In the entries below, find each line with the word "list" and pull it out.

**Data**
────────────────────────────────────────

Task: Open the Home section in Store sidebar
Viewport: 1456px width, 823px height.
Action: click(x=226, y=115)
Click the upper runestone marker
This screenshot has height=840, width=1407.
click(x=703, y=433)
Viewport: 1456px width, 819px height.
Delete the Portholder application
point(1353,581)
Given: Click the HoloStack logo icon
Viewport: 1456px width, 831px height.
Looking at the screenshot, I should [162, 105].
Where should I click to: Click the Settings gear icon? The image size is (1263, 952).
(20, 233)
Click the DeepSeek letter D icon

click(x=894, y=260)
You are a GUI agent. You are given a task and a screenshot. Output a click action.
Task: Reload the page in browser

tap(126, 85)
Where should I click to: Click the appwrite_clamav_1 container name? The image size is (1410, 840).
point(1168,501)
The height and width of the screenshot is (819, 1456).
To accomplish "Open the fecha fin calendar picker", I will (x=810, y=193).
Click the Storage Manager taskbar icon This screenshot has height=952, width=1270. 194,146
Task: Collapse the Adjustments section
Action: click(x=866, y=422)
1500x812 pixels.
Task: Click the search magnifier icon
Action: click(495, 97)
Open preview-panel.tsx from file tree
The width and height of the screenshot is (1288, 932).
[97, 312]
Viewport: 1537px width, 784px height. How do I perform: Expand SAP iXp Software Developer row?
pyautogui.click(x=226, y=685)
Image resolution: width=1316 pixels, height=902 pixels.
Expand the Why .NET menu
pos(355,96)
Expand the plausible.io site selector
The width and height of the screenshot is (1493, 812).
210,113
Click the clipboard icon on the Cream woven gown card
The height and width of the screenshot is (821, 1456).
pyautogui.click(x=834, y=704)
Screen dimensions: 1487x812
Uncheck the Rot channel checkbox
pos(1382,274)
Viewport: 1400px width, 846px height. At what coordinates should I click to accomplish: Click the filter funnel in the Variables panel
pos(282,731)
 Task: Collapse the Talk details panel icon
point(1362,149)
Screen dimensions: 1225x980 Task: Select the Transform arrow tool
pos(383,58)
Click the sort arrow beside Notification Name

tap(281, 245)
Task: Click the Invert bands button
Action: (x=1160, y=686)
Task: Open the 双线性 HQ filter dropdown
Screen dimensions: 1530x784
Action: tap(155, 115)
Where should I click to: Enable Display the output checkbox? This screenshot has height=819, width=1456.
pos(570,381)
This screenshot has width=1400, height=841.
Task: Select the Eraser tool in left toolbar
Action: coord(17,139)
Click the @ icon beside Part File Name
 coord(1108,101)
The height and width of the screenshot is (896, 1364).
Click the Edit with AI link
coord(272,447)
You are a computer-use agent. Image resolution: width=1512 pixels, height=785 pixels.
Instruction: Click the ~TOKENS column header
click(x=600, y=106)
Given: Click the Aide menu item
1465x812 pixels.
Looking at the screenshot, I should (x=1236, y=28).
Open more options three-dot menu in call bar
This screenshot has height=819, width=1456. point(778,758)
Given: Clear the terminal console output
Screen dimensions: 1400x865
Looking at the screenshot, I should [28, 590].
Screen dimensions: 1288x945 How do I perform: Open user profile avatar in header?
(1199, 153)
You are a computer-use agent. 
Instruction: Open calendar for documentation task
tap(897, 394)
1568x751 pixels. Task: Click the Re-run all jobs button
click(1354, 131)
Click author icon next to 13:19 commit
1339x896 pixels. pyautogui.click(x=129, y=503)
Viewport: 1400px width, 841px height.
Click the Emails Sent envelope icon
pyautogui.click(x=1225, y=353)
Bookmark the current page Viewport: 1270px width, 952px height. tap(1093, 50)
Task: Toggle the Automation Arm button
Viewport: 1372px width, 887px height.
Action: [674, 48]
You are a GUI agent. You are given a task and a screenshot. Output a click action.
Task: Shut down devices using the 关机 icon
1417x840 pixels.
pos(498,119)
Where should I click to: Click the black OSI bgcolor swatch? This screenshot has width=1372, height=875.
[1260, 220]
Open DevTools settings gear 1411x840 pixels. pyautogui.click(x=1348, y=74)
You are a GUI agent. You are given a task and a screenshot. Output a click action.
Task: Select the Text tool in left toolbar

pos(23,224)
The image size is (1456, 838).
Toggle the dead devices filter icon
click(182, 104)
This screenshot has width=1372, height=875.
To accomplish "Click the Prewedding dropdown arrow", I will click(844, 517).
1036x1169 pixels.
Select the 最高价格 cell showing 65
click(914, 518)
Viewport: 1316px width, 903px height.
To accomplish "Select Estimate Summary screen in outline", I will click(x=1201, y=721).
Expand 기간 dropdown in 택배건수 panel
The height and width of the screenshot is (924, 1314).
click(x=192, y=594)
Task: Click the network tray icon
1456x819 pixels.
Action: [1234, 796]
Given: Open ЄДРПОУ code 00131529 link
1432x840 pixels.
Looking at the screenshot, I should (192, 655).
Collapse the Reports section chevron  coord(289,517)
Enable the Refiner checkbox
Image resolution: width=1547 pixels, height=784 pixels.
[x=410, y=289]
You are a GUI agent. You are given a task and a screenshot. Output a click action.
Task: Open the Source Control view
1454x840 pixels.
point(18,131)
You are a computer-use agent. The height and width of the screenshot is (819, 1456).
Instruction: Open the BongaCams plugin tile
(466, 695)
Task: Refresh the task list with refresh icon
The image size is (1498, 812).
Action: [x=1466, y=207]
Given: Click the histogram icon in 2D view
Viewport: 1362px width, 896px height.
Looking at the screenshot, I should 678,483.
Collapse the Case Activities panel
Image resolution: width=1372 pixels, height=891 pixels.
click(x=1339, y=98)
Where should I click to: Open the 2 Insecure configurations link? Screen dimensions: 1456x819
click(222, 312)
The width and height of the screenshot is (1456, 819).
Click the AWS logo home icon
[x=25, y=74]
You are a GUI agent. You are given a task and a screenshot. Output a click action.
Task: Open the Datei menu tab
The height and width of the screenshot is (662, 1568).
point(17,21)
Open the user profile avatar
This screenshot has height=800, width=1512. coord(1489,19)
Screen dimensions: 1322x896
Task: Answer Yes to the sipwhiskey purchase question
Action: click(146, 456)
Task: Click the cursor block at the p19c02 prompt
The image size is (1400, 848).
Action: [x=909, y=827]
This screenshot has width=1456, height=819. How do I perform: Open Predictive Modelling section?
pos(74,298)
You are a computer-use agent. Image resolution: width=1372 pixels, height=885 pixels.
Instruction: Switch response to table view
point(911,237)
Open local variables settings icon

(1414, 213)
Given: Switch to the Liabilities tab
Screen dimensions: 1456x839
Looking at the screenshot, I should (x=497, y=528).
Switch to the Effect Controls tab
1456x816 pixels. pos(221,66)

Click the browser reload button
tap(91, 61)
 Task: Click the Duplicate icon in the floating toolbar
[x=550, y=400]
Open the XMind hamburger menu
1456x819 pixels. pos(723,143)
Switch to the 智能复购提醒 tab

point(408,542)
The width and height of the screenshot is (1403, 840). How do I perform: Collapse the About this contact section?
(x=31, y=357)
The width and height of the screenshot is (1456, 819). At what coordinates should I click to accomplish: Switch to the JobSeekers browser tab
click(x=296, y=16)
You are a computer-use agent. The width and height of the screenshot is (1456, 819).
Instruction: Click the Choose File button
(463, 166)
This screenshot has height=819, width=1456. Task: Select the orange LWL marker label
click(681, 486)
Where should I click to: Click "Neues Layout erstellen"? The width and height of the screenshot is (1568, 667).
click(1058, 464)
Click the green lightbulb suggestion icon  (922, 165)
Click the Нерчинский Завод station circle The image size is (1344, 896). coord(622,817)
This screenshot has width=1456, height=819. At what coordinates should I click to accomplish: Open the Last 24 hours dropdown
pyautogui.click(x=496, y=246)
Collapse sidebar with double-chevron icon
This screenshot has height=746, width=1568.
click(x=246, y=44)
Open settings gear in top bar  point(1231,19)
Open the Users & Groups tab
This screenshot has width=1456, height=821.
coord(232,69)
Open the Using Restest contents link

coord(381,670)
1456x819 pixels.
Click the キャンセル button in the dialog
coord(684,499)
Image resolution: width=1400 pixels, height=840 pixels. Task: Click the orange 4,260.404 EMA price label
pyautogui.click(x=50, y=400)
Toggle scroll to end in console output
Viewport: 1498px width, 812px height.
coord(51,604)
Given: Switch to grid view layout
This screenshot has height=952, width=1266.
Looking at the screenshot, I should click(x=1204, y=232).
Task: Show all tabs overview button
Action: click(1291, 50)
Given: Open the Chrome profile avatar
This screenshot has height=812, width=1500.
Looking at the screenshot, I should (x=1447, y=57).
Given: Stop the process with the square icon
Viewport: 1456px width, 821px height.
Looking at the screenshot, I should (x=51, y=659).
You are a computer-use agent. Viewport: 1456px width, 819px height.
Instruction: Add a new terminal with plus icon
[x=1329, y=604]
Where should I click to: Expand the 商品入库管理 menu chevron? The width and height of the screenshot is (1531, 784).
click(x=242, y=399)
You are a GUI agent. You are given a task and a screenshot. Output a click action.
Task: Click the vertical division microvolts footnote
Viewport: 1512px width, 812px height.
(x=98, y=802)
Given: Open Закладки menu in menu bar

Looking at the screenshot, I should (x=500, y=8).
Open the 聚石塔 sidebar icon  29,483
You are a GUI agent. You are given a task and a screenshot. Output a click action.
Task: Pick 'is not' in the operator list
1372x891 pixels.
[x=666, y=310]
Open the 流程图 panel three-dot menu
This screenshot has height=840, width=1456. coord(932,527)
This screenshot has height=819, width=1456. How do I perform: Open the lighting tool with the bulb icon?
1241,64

────────────────────────────────────────

**Result below**
Task: Refresh the task list with refresh icon
Task: Pick 'is not' in the operator list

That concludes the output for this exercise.